__Work to complete__
Rewrite the part of the data that opens with the line containing "Image resolution: width=1145" and runs through the end of the data, replacing "badge" with "icon" and leaving everything else unchanged. Omit the pictures from your answer.

__Data records__
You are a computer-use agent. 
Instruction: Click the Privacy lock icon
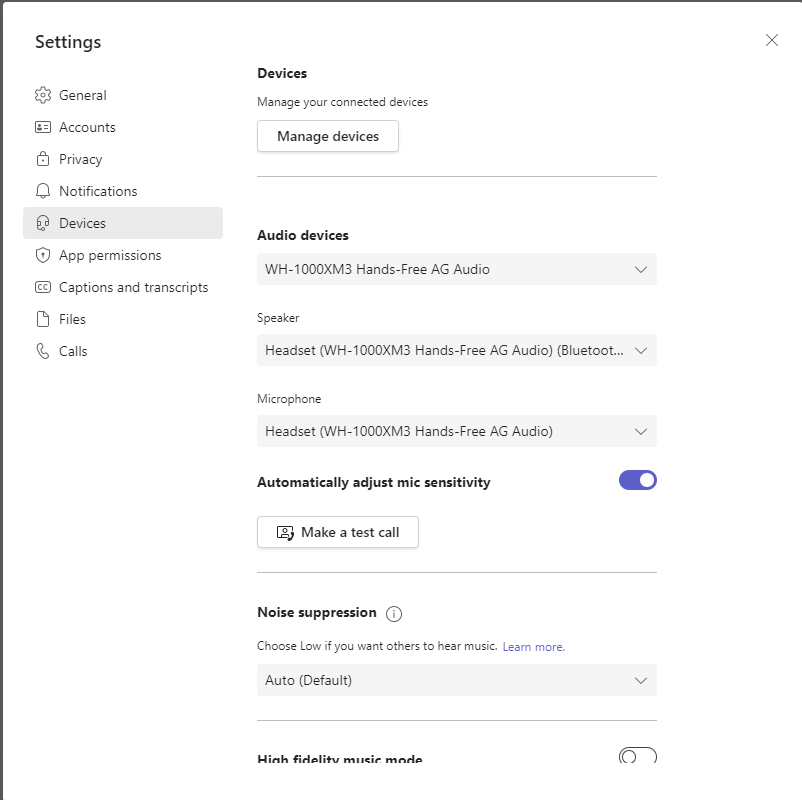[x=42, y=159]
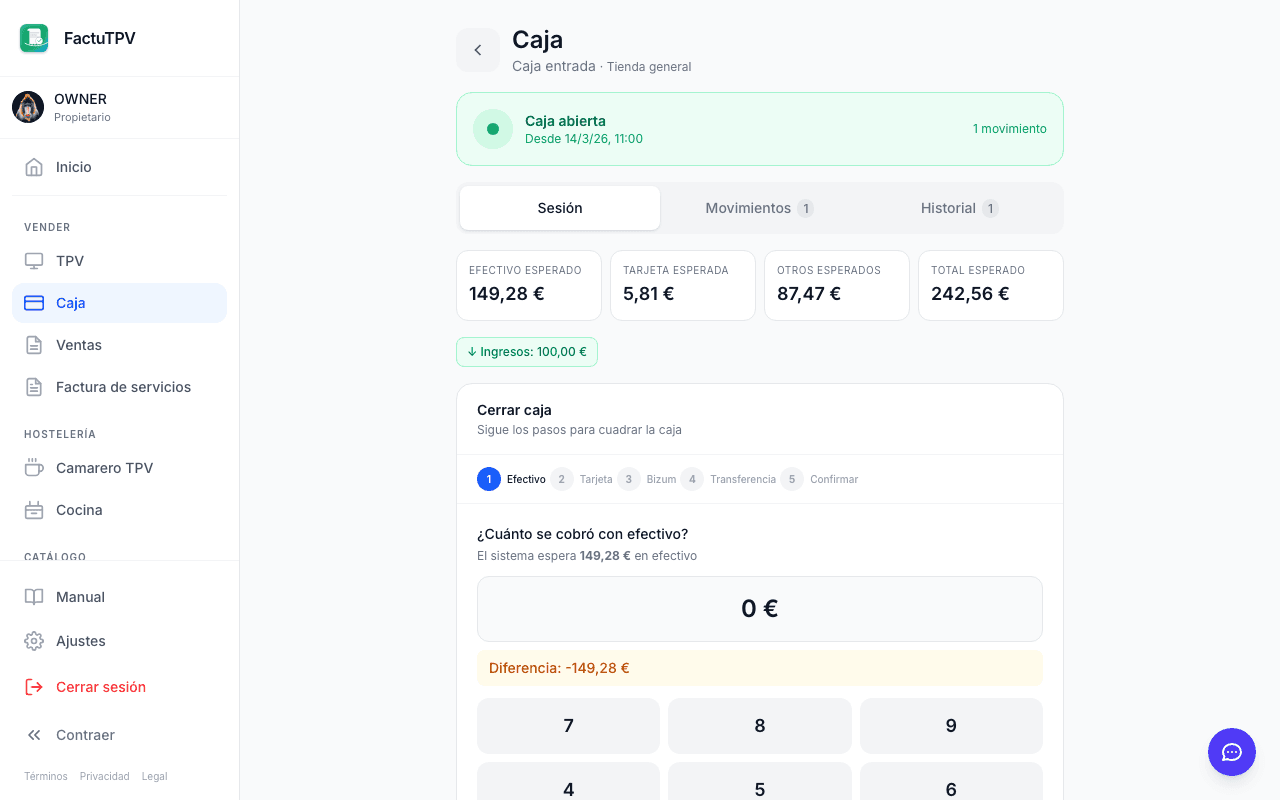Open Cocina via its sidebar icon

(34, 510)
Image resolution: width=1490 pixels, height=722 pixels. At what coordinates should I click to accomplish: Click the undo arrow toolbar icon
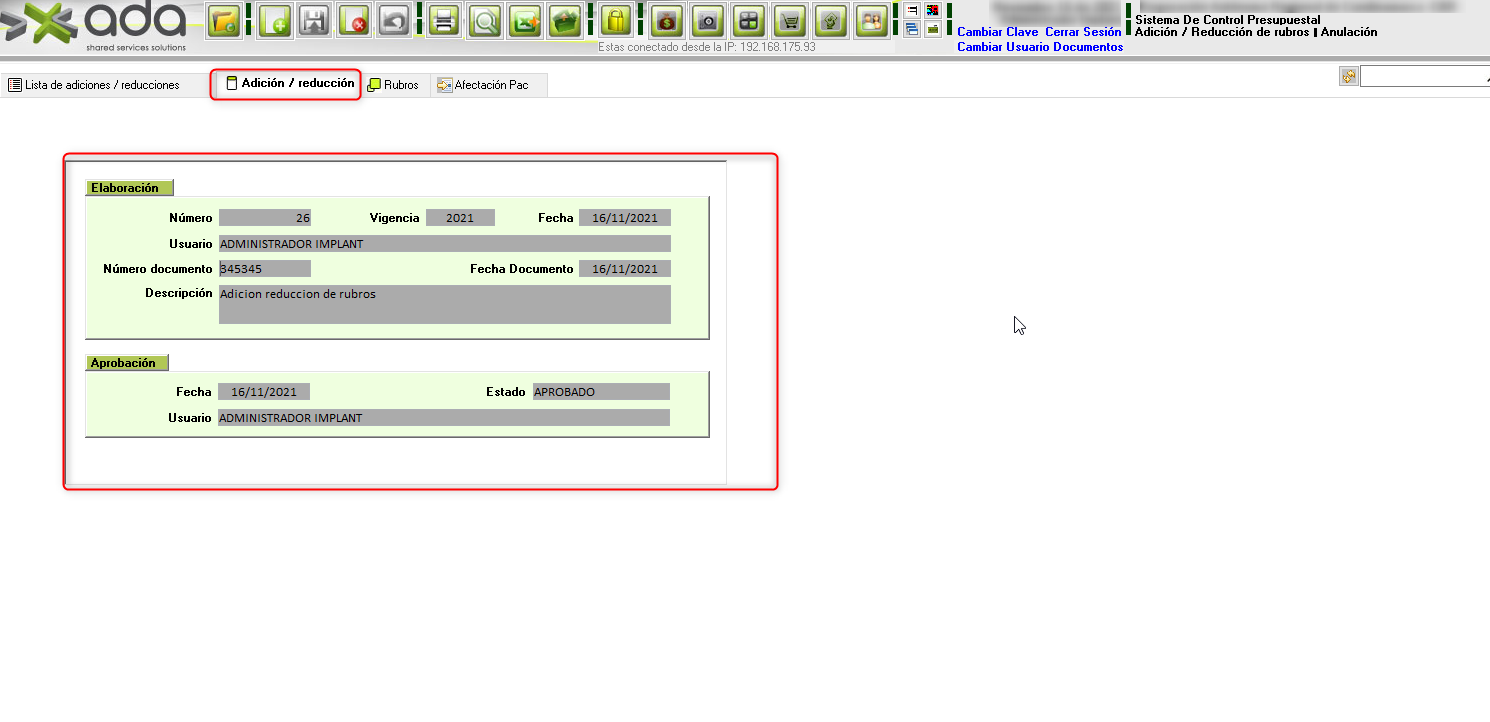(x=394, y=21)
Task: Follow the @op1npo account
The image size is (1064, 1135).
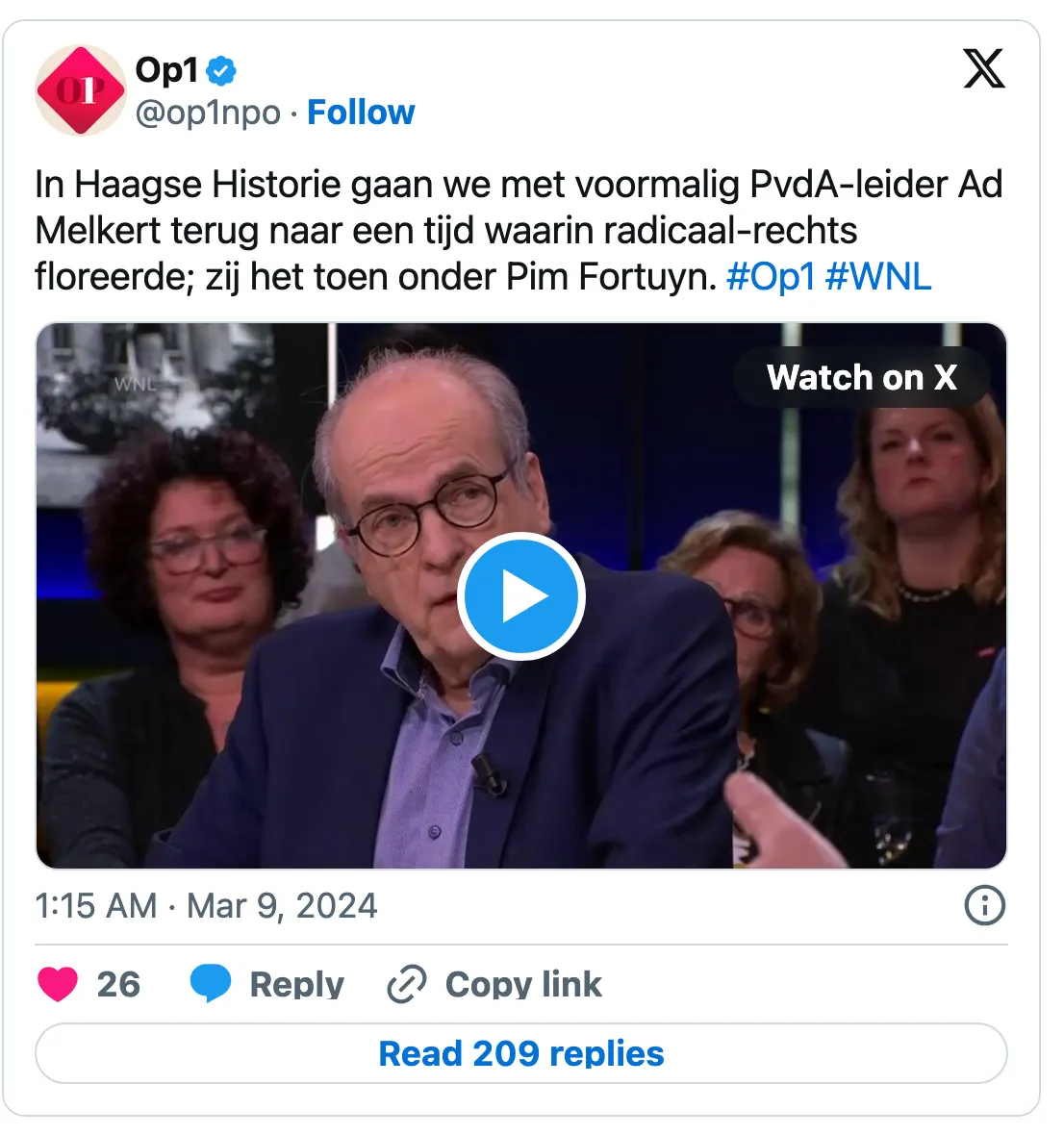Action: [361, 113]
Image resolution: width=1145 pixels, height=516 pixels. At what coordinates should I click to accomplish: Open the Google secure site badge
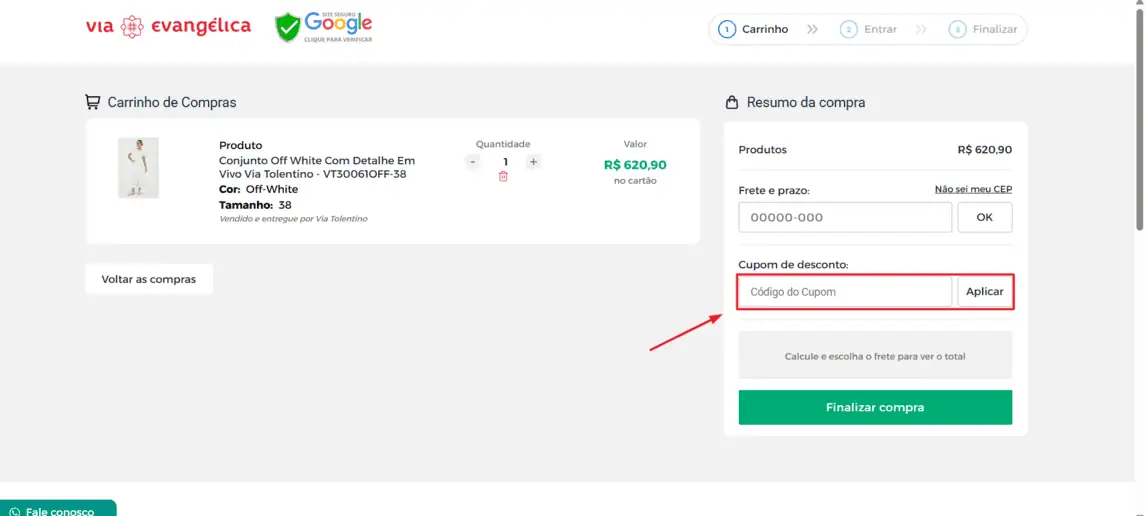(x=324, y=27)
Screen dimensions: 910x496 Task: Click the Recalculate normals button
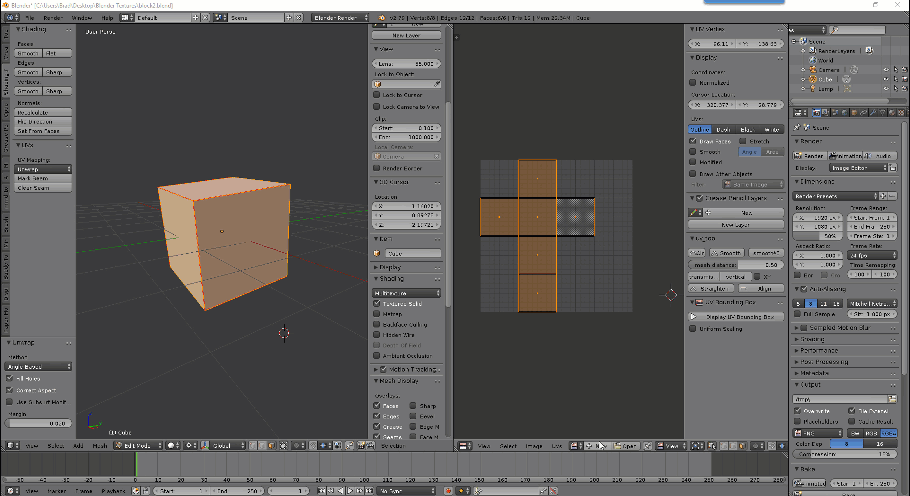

__Answer in full__
Image resolution: width=1145 pixels, height=516 pixels. At what coordinates should I click to accomplish: Open the Google secure site icon
(x=324, y=27)
Screen dimensions: 910x496 Task: Click the Recalculate normals button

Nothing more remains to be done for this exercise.